In what may yet be seen as a watershed in his battle against the Church's biggest crisis in decades, a penitent pope said last week en route to Portugal that the problems it faced came not from its enemies, but from sin within the institution itself.

Cardinal Angelo Bagnasco, president of the Italian Bishops Conference and archbishop of the northern city of Genoa, led a group prayer focused on the meaning of purification, solidarity, forgiveness and justice.

The Church, "faithful to its mission", must be "purified of the sins of its sons", Bagnasco said.

Tens of thousands of pilgrims, made up of many Catholic associations, arrived in Rome aboard hundreds of chartered buses and special trains.

"We came from all over Italy to Saint Peter's to express our affection in a moment that is so difficult for him and the entire Church," said Paola Dal Toso, head of one of the associations that organised the rally.

"I am here to support the Holy Father in this difficult moment for the Church. He's a good pope who has known how to react to the paedophilia scandals," said Cristian Papachioli, a 25-year-old student priest.

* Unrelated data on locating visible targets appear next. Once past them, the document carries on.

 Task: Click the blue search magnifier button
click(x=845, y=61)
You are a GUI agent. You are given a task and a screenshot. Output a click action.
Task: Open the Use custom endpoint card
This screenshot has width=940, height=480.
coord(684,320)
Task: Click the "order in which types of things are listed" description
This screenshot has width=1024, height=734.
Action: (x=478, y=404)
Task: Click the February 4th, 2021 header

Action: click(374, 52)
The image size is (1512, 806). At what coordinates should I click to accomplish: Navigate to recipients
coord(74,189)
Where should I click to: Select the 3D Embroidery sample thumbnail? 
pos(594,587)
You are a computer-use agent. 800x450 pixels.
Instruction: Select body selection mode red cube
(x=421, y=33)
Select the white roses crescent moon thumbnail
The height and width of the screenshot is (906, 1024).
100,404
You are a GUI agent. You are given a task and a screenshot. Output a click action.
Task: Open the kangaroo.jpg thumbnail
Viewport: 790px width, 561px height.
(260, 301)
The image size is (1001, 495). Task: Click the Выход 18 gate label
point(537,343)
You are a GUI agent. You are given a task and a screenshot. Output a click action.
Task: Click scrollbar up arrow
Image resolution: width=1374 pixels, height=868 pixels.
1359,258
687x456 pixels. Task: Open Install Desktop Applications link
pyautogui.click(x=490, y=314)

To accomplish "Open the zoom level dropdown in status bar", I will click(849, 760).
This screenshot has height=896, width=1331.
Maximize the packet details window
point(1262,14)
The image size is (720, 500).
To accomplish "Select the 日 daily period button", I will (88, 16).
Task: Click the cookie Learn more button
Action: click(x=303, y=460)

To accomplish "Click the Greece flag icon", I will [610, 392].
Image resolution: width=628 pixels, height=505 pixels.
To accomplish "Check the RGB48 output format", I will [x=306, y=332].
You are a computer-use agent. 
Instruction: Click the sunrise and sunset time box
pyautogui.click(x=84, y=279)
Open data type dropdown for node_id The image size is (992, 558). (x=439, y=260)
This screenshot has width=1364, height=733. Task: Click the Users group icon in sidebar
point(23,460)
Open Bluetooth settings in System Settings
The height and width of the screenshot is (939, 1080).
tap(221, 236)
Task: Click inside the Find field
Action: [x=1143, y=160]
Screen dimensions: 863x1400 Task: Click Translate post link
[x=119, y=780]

Chiara, a 37-year-old from the northern Italian city of Piacenza, said: "We are lucky to have such a committed pope, it's a blessing."

The faithful had gathered beneath a cloudy sky below the pope's balcony since early morning, to pray with him during the Regina Coeli, celebrated each Sunday in the weeks ahead of Pentecost.

"I thank you with all my heart, dear brothers and sisters, for your warm presence," Benedict told them.

The Church has for months been embroiled in a series of sex abuse scandals amid allegations that the Vatican had protected paedophile priests from prosecution in several European countries and the United States.

The pope's comments that the Church was alone culpable were effectively a reversal of earlier Vatican attempts to blame media sensationalism for its problems and won praise from Vatican watchers.

The Holy See said the turnout in Portugal was a strong public response to attacks on the leader of the world's 1.2 billion Roman Catholics over his handling of the paedophile crisis.

"The vitality of the people's faith demonstrates great hope, despite internal and external difficulties" facing the Church, Vatican spokesman Federico Lombardi said at the end of the visit.

Meanwhile Austrian bishops called on the Vatican to discuss the issue of celibacy and whether to ordain married priests.

"We hear this question as bishops and we are telling Rome that we have this problem," Bishop Alois Schwarz of the Carinthia diocese told the three-day congress in Mariazell south of Vienna, which wrapped up on Saturday.

Vienna's archbishop, Cardinal Christoph Schoenborn, stayed silent on the crisis when he opened the meeting, although in March he said the Church should take a look at celibacy when considering the possible causes behind the sex abuse scandal.